# Work task
All lines in the entries below that hold "dropdown" make up the answer.
---------------
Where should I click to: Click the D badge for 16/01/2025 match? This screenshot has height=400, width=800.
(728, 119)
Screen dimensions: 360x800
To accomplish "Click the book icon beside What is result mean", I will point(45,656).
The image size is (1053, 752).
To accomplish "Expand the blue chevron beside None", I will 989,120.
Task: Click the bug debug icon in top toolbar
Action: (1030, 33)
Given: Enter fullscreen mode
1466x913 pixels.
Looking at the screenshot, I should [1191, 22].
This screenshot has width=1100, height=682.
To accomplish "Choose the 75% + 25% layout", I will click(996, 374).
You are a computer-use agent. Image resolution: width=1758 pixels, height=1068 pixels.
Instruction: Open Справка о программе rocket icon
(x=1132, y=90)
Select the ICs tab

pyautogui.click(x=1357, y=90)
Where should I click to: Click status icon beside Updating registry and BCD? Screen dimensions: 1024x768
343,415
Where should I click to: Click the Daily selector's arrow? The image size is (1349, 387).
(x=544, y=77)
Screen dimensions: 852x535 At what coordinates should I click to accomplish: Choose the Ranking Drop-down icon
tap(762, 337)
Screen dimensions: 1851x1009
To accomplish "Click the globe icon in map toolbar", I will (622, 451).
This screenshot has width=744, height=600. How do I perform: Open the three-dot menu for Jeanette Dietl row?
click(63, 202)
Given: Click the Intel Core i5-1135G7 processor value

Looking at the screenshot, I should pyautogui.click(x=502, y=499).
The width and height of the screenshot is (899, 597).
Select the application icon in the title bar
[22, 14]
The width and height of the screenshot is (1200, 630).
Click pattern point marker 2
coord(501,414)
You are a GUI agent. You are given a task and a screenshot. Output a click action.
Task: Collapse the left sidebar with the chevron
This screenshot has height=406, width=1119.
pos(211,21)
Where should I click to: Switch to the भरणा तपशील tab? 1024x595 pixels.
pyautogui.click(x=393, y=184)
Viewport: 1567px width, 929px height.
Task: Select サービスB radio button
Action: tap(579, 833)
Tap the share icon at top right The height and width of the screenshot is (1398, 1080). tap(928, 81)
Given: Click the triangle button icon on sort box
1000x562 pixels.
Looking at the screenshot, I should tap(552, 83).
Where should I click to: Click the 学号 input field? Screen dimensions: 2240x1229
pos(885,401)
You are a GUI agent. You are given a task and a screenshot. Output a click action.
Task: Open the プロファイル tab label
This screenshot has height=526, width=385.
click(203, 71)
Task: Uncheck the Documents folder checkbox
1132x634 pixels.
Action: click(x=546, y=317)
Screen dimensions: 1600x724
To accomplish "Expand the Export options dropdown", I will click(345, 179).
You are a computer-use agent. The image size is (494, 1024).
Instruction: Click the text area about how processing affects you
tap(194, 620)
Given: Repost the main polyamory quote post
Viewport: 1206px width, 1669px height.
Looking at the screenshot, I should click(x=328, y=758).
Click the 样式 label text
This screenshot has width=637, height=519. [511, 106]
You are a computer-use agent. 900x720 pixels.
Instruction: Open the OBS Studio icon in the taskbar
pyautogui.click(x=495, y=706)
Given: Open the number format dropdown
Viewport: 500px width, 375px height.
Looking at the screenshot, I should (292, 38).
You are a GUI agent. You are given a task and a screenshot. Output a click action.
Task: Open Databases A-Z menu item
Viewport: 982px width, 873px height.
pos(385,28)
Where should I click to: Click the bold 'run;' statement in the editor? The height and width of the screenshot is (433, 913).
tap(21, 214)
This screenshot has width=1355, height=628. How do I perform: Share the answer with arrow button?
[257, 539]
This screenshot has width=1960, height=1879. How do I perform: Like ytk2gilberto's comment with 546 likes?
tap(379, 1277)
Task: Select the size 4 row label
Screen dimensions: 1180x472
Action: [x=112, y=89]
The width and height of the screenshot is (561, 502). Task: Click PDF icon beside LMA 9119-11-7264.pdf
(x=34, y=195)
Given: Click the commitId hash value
---------------
# Solution to this exercise
To accomplish "Expand the Export options dropdown", I will click(345, 179).
Given: Open the number format dropdown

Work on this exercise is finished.